Influencer marketing is now very much part of the mainstream when it comes to marketing strategy. The size of the market is estimated to be $5bn globally, with 54% of this being spent on A-list celebrities. But how effective the strategy is remains up for debate. According to Zine, a company that works with both brands and influencers, companies are wasting over $2bn a year on “lacklustre” results. This is due to poor targeting, follower fraud (which has led to Unilever vowing to never work with influencers who purchase followers), and a disengaged audience. For example, only 0.3% of baby boomers claim to be influenced by influencers, with the majority of consumers saying they prefer influencers who produce authentic, engaging content.
What we are increasingly seeing is that size matters when it comes to influencer marketing, and not in the way you might think. Markerly, another influencer marketing platform, recently reported that micro-influencers, not those under the age of ten like young Ryan, but those with fewer than 1,000 followers, enjoyed the best ‘like’ rates and could be a more cost-effective solution for marketers. Nano-influencers are the next stage of this. These are typically social media users with a three-figure follower count that brands are beginning to value for their reach. The argument is you are more likely to act on something when it’s a personal connection advocating for it than you are if it’s a Kardashian or Rhianna.

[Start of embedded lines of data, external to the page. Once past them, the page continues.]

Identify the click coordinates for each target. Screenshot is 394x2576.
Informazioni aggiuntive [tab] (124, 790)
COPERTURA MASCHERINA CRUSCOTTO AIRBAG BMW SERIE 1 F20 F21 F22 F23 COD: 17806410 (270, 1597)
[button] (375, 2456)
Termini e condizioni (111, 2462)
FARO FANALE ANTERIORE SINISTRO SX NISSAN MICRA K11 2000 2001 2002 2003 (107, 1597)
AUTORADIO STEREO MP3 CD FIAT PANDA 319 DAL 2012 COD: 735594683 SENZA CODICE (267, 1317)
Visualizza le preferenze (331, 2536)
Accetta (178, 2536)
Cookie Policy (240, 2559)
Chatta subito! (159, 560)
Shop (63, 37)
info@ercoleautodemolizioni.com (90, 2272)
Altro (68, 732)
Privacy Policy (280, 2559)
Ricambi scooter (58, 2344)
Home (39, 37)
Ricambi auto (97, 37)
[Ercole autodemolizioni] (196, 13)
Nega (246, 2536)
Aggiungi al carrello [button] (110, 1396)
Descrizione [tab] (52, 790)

For B2B brand strategy, I would argue that this isn’t news. B2B marketers have always known that quality over quantity always wins the day.
“It’s about reaching and influencing the decision makers,” suggests Brandigo’s China President, Mike Golden. “You could invest your marketing budget in one or two A-listers but if you’re a B2B brand and your objective is to generate sales, and the person who makes the purchasing decisions has no interest in the influencers you choose to partner with, then you have just wasted your time and money. But if you can find the influencer who has the ear of that person, even if they only have a handful of followers, your ROI is going to be much more positive.
“I think as B2B specialists our B2B marketing campaigns have always had to be more targeted and focused on the channels that can genuinely enhance our campaigns and offer value for our clients. Back in the days when traditional print media was king, a trade title with a low circulation but one that was read by senior decision makers was as much a valuable placement as a national newspaper mention was to a B2C campaign. The channels might have evolved and moved on but the theory remains the same. Taking China B2B marketing as an example, WeChat KOLs can make a big difference to the success of any campaign but they have to be well mapped and provided with content that is authentic and engaging for their followers for them to add real value. You can generate as many likes as you like, but if you aren’t influencing those with actual purchasing power then you have to ask yourself just how influential your influencers are.”